The Franklin Lakes, NJ-based company posted net income of $378.5 million, or 88 cents, compared with $341.5 million, or 70 cents, in the same quarter last year.
Excluding special items, the company earned a record 90 cents, missing average analyst estimates polled by Thomson Reuters of 94 cents.
Revenue for the provider of clinically-driven pharmacy services was $16.9 billion, up 11.1% from $15.25 billion a year ago, beating the Street’s view of $16.65 billion.
Sales were fueled by a 58.7% increase in service revenues to a record $350 million, a 7.3% increase in mail-order prescriptions to $27.9 million, and higher generic volumes.

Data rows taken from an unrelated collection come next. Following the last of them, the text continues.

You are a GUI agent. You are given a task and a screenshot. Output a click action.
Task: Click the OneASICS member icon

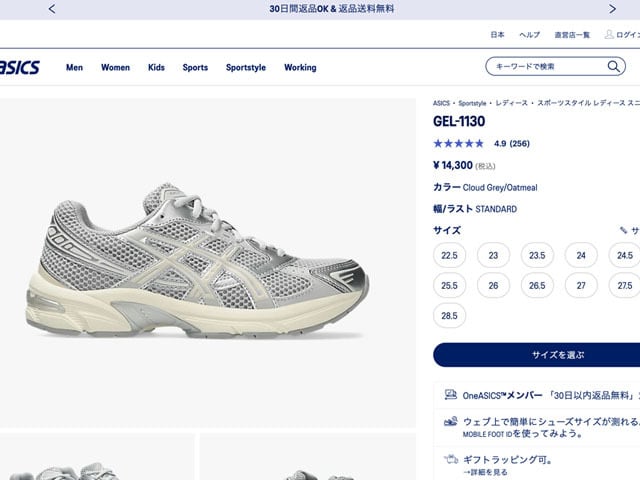click(x=451, y=394)
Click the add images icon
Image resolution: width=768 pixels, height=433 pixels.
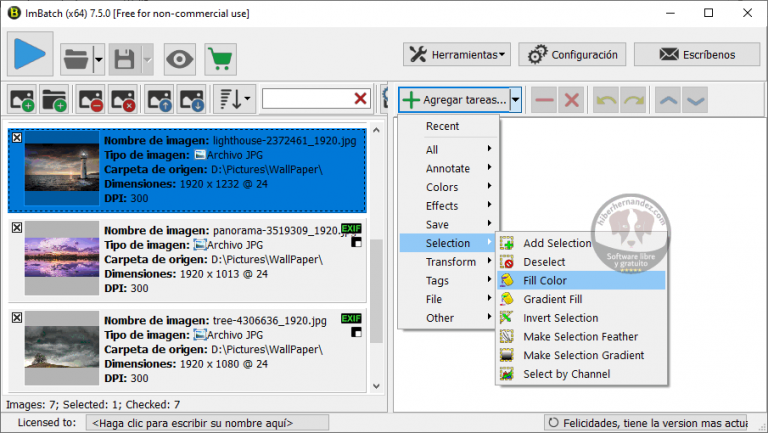pyautogui.click(x=22, y=99)
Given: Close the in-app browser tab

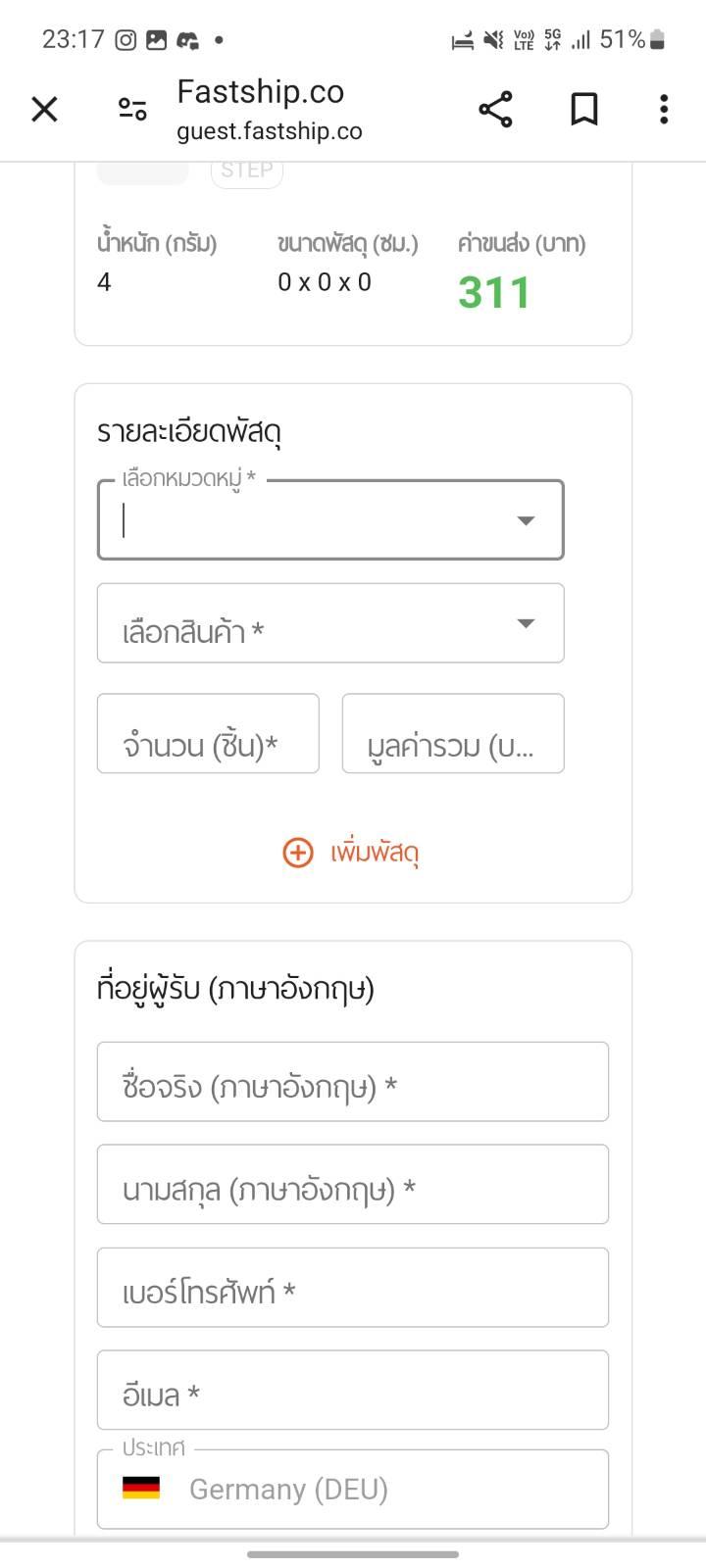Looking at the screenshot, I should pyautogui.click(x=45, y=109).
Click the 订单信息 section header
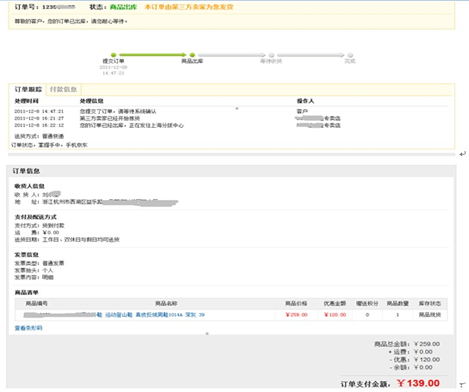 pyautogui.click(x=26, y=171)
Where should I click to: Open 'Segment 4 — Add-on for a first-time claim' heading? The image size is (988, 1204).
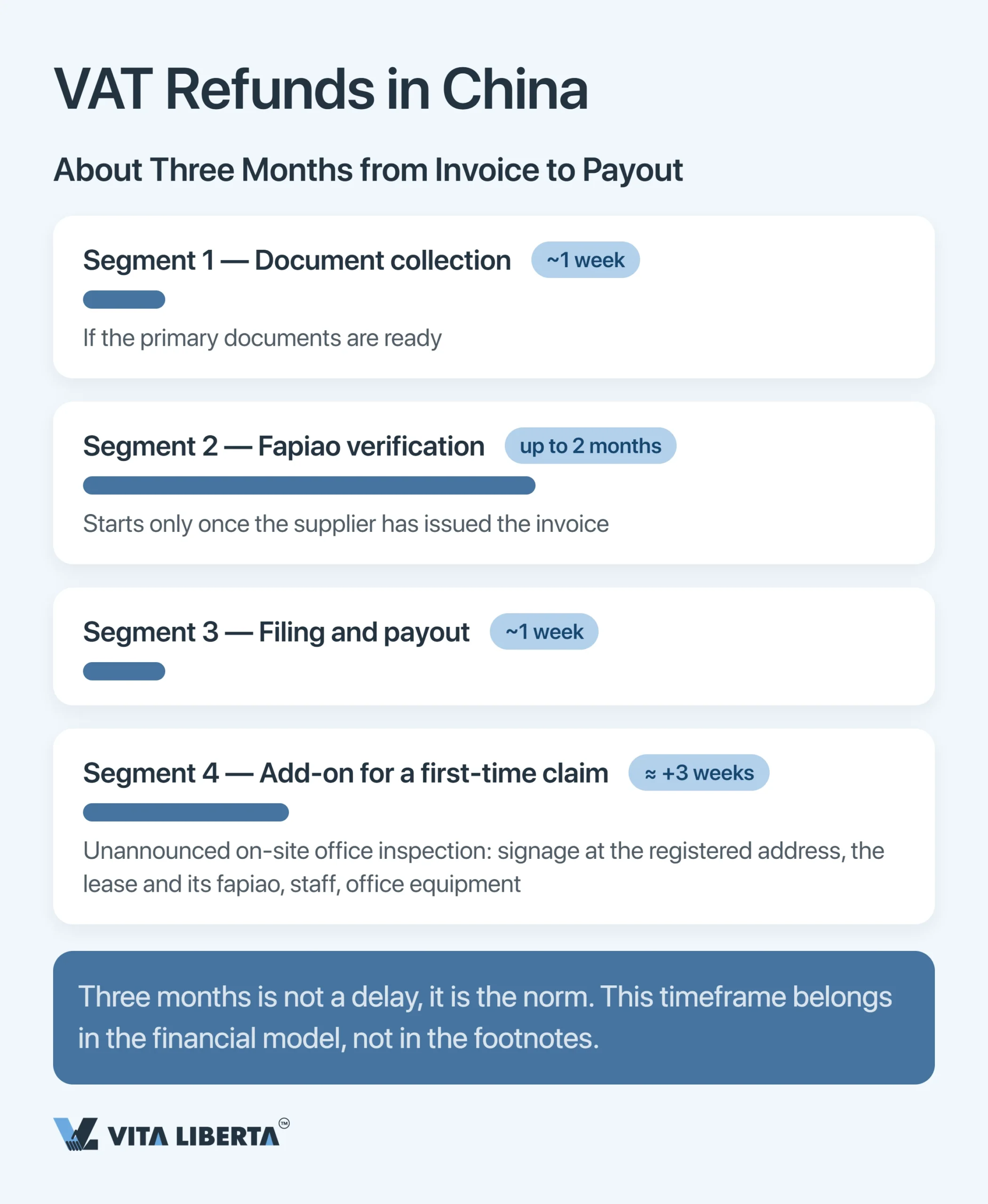pyautogui.click(x=345, y=773)
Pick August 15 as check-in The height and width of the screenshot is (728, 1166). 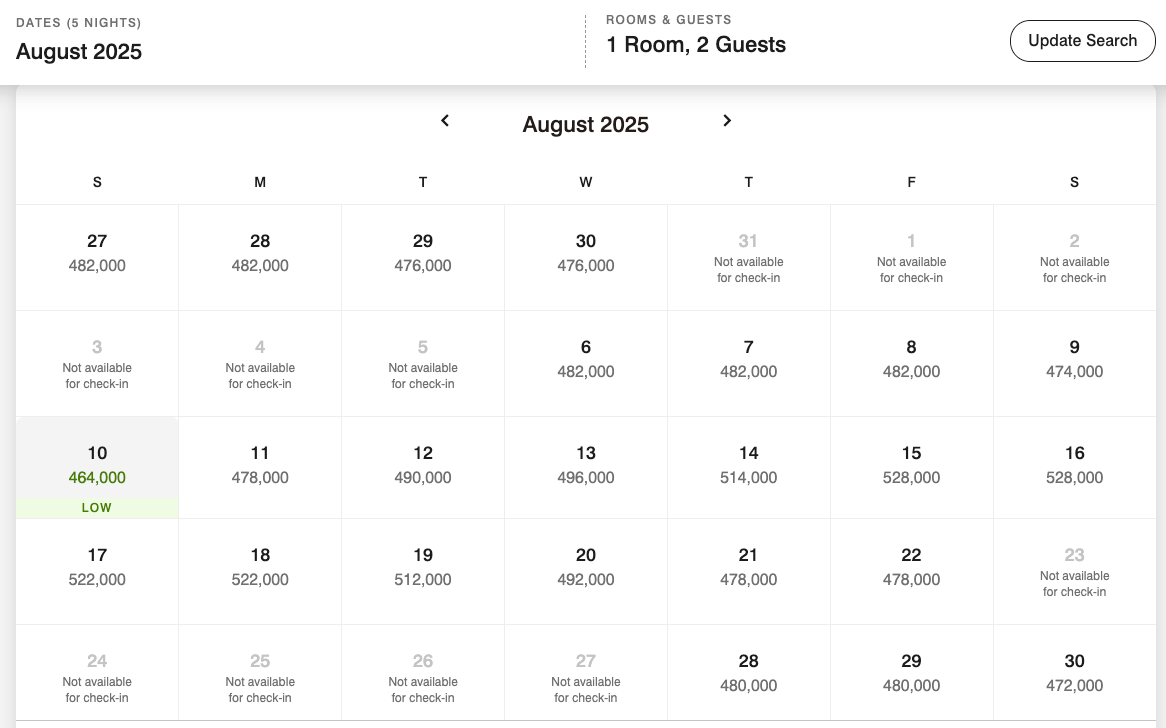click(911, 466)
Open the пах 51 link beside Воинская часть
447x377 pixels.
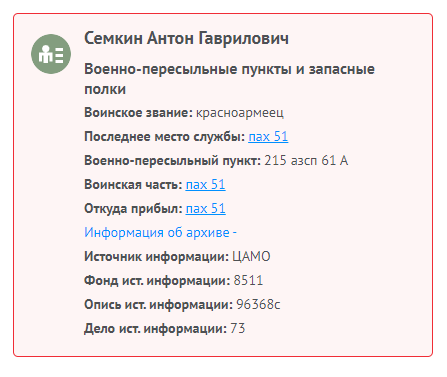[205, 185]
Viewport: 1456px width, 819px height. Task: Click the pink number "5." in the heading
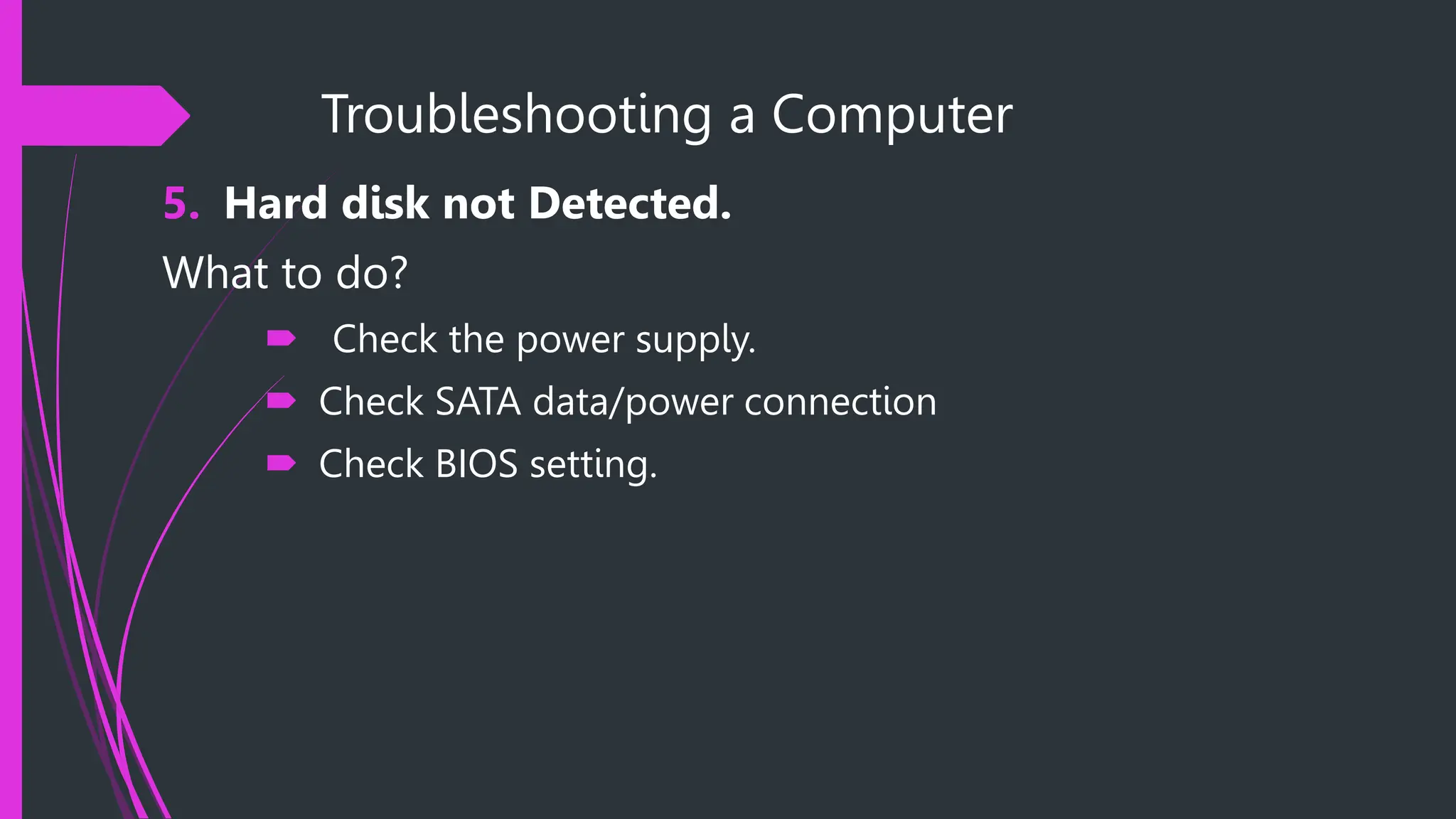pyautogui.click(x=181, y=203)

The gains resulted from new client wins and higher prices, partially offset by higher volumes of lower-priced generic drugs.
“Our success this year can be measured in many ways - by the savings we delivered to our clients from closing 2.3 million gaps in care and improving health outcomes, by the nearly $3.7 billion in generic savings delivered to our clients and members, and by Medco's continued strong sales and client retention rates, endorsing the overall value of the services we deliver,” Medco CEO David Snow said in a statement.
The company reaffirmed its 2011 earnings guidance of $3.53 to $3.66 a share, representing growth of 12% to 16% year-over-year. Non-GAAP earnings are expected to be in the range of $3.99 to $4.12 a share.